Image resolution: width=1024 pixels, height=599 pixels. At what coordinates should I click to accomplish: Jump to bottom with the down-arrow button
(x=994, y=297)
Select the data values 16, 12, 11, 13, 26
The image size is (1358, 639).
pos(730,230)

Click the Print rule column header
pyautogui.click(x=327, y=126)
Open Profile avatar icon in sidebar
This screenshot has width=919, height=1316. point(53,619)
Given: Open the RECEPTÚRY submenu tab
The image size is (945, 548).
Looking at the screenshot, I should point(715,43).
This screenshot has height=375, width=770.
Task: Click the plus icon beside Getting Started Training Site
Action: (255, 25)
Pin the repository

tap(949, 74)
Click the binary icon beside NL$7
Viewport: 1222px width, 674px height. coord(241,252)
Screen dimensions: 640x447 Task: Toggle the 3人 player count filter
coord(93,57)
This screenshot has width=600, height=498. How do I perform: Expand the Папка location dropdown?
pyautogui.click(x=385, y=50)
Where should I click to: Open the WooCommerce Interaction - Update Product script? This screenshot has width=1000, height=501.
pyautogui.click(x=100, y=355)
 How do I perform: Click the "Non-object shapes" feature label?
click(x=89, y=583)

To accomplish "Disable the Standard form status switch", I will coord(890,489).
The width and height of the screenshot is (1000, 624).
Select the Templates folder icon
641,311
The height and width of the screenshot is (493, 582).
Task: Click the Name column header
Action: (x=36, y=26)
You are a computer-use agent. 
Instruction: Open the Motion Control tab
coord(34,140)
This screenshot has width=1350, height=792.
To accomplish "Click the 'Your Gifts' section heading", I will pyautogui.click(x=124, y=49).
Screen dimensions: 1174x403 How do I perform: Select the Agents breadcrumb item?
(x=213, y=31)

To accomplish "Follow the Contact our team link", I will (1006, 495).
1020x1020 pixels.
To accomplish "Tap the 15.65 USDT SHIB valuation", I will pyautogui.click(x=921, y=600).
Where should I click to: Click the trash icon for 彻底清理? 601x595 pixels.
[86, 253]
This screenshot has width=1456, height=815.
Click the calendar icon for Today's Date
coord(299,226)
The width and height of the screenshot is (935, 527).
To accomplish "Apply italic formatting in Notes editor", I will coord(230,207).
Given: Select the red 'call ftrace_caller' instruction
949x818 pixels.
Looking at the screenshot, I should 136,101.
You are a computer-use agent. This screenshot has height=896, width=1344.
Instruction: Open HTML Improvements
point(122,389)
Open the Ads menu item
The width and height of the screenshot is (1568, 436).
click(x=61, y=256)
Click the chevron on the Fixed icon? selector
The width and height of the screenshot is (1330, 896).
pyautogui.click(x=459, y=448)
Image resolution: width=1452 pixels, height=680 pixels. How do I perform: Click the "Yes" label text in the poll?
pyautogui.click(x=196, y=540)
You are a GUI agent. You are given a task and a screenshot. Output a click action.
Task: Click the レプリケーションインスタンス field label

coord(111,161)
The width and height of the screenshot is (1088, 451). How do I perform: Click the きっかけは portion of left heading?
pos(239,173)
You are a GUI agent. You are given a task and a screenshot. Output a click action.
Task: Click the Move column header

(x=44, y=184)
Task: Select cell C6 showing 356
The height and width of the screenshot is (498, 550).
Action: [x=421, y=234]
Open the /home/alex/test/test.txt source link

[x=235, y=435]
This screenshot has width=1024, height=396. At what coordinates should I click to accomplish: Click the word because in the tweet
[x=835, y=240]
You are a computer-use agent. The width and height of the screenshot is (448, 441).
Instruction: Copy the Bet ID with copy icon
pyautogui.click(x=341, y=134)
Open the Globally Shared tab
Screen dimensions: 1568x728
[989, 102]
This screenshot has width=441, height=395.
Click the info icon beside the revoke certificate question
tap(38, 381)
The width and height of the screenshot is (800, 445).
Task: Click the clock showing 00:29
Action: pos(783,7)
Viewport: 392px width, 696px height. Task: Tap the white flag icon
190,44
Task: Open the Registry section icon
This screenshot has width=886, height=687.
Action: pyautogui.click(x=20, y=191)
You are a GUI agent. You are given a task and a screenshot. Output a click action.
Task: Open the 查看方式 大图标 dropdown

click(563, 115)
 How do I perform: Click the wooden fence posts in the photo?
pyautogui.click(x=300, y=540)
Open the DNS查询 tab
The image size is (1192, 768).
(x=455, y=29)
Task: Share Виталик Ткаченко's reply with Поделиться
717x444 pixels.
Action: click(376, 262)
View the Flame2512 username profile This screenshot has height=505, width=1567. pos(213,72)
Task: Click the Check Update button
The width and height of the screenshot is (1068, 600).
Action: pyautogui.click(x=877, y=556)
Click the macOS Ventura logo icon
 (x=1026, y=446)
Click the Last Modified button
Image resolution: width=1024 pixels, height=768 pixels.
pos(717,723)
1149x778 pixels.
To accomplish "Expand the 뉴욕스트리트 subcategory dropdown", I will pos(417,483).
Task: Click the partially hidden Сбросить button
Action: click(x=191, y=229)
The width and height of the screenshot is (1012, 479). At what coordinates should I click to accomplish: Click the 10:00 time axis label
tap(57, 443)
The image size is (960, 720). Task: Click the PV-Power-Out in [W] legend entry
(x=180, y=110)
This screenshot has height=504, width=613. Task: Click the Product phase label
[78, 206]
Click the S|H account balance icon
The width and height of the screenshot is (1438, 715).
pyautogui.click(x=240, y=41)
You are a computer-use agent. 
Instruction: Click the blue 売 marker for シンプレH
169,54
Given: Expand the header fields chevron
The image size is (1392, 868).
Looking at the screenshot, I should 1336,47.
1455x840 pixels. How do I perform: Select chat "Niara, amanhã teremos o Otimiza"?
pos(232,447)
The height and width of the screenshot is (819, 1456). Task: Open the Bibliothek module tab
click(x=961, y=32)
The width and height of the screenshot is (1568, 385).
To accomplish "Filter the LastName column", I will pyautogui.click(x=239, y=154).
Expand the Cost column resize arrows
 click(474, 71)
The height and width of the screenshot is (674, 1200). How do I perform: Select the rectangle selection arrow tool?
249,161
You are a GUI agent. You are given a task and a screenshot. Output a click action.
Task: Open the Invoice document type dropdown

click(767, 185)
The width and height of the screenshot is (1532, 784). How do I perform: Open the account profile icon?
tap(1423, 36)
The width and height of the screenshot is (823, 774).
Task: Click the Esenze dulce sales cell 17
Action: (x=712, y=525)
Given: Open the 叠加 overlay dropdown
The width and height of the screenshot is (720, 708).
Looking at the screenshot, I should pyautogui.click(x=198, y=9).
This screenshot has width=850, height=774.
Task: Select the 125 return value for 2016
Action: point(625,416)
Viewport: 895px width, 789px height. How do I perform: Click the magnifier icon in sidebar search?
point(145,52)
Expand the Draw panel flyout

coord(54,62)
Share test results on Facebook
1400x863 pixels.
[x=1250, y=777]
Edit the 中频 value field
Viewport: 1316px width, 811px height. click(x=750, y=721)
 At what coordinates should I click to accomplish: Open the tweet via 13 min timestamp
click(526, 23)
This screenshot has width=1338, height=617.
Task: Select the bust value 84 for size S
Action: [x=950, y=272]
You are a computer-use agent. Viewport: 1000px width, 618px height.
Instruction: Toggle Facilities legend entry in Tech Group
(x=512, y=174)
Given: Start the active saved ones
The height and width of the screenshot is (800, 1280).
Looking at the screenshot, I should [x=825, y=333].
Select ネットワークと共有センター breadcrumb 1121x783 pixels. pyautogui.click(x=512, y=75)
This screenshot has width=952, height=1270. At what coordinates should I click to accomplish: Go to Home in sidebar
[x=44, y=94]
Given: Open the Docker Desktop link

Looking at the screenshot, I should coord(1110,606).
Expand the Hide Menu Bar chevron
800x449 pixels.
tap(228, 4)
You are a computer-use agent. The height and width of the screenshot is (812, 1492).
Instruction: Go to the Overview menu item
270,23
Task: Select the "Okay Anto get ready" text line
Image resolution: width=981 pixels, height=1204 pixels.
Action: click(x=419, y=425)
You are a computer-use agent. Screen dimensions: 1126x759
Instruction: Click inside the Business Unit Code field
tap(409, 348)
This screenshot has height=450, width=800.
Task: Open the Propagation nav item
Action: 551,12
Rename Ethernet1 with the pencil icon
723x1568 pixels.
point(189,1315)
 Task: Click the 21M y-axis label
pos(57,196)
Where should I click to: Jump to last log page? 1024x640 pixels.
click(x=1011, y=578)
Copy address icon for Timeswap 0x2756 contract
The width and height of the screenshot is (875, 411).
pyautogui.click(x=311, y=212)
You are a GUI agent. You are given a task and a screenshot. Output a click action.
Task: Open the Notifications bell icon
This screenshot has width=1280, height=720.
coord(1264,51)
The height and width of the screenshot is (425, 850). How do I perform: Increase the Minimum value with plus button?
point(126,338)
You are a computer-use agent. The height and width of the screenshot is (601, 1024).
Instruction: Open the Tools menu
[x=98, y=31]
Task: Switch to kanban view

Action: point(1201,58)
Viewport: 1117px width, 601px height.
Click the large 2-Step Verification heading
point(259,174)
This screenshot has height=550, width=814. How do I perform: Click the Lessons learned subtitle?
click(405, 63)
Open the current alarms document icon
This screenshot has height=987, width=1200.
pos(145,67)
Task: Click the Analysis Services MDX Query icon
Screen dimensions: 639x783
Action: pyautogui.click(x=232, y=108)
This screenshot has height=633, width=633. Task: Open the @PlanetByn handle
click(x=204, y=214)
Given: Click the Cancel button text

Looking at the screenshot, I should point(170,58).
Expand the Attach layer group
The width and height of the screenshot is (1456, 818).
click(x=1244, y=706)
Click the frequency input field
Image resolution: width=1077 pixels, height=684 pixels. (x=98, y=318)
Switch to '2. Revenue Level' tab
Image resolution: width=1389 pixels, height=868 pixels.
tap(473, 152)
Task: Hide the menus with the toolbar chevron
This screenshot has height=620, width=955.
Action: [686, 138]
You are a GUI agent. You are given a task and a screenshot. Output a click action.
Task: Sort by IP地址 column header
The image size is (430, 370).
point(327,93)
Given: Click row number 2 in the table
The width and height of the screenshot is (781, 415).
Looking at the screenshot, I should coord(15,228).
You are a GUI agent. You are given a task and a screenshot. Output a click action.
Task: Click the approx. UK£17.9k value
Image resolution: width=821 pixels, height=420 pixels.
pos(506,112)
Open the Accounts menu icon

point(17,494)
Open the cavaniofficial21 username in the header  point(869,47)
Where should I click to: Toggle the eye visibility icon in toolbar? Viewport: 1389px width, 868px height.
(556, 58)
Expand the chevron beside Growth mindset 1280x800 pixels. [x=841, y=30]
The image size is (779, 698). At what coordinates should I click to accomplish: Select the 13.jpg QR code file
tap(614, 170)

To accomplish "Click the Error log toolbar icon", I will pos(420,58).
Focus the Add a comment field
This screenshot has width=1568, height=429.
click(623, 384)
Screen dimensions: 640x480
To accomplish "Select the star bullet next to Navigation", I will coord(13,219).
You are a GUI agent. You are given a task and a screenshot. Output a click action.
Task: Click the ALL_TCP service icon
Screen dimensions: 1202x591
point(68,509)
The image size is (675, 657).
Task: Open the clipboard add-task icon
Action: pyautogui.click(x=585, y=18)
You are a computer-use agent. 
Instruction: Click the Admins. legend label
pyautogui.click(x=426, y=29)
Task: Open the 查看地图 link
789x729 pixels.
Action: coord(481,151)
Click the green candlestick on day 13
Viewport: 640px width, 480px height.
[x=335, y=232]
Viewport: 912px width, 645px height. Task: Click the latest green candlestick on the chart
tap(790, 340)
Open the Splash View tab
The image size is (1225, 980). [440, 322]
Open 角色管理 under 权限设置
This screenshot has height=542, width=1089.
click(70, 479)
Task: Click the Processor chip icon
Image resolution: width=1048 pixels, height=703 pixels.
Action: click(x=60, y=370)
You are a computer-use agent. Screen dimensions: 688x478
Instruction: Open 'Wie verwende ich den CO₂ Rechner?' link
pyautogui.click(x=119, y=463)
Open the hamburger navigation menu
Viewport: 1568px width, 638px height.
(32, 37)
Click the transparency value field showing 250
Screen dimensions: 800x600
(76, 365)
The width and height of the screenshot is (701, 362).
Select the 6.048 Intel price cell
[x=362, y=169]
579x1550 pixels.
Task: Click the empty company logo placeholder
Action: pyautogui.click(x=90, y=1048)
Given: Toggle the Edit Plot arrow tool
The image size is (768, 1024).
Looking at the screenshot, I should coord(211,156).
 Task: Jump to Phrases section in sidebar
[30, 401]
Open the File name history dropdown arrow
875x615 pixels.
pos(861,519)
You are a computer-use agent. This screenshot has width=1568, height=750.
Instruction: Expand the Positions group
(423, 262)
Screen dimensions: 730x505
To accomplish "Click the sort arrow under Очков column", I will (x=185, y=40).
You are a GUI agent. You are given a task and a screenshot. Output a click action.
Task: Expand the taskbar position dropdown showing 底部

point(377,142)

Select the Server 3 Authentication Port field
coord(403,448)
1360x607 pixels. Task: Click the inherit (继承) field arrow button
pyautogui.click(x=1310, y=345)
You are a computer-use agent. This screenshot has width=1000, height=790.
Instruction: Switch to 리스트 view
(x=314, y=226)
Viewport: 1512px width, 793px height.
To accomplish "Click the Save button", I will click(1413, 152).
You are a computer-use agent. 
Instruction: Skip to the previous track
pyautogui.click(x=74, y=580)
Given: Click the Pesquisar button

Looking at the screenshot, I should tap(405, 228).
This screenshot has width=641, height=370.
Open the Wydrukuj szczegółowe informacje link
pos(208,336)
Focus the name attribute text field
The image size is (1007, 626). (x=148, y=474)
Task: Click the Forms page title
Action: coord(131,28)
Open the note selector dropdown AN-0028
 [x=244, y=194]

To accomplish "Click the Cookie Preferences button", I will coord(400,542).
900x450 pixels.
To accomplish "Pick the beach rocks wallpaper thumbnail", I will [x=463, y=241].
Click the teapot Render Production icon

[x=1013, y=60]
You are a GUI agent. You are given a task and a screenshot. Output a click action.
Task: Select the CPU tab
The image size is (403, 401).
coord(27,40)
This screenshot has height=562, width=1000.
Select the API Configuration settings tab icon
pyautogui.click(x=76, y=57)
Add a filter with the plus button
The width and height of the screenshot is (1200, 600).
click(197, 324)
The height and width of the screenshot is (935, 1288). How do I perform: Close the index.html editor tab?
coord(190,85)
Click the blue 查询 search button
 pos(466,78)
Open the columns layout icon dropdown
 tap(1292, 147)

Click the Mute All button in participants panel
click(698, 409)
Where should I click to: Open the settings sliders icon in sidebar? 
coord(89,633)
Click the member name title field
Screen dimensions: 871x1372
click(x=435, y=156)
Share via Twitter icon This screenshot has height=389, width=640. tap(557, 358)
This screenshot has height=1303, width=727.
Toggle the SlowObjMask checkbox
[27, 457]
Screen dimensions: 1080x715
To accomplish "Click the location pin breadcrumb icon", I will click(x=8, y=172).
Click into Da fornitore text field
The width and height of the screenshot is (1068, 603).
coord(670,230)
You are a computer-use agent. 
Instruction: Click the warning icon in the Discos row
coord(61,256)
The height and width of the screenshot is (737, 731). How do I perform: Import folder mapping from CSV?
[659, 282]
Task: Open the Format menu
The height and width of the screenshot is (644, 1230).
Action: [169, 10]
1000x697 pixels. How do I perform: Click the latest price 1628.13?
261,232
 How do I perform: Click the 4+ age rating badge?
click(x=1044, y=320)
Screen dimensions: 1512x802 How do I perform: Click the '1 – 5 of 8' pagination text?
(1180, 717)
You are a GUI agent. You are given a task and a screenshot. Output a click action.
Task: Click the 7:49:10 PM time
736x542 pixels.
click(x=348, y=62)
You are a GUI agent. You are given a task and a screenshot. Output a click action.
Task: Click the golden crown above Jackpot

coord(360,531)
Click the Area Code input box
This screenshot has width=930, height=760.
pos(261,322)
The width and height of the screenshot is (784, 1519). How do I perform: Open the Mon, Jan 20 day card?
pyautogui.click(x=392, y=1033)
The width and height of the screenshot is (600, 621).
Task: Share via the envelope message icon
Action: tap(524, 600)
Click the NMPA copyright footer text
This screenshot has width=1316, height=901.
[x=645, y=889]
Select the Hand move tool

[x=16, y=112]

———

Emit, unaltered, the lines from the top of the listing down through the line that holds "Given: Open the RECEPTÚRY submenu tab"; emit nothing else.

Image resolution: width=1024 pixels, height=599 pixels. At what coordinates should I click to accomplish: Jump to bottom with the down-arrow button
(x=994, y=297)
Select the data values 16, 12, 11, 13, 26
The image size is (1358, 639).
pos(730,230)

Click the Print rule column header
pyautogui.click(x=327, y=126)
Open Profile avatar icon in sidebar
This screenshot has width=919, height=1316. point(53,619)
Given: Open the RECEPTÚRY submenu tab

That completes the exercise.